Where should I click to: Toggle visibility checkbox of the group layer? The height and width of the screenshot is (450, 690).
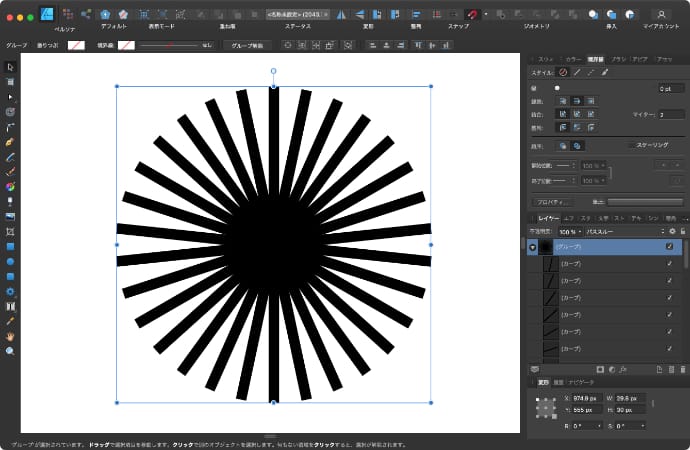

==

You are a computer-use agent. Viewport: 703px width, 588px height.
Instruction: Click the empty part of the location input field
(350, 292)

==

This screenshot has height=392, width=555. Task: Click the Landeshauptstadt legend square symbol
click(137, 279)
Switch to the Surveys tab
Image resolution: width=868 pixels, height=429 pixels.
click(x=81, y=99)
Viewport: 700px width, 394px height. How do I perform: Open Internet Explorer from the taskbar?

WHAT NEEDS TO BE DONE: Reproduce every line of the listing above in which the string "Viewport" appears.

SOLUTION TO THIS TASK:
You are a computer-use agent. Viewport: 703px width, 588px height.
Viewport: 700px width, 394px height. How do I perform: Open Internet Explorer from the taskbar?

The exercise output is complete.